* GOAL OF THE EXERCISE:
Copy the following material line for line, without any changes.

* RECORDED INFORMATION:
════════

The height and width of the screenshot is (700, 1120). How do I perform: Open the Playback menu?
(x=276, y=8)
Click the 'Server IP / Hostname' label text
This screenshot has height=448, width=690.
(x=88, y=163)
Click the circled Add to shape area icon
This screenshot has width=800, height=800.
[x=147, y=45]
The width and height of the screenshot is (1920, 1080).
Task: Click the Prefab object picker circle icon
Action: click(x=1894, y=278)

════════

* OUTPUT FOR THIS TASK:
The height and width of the screenshot is (700, 1120). How do I perform: Open the Playback menu?
(x=276, y=8)
Click the 'Server IP / Hostname' label text
This screenshot has height=448, width=690.
(x=88, y=163)
Click the circled Add to shape area icon
This screenshot has width=800, height=800.
[x=147, y=45]
The width and height of the screenshot is (1920, 1080).
Task: Click the Prefab object picker circle icon
Action: click(x=1894, y=278)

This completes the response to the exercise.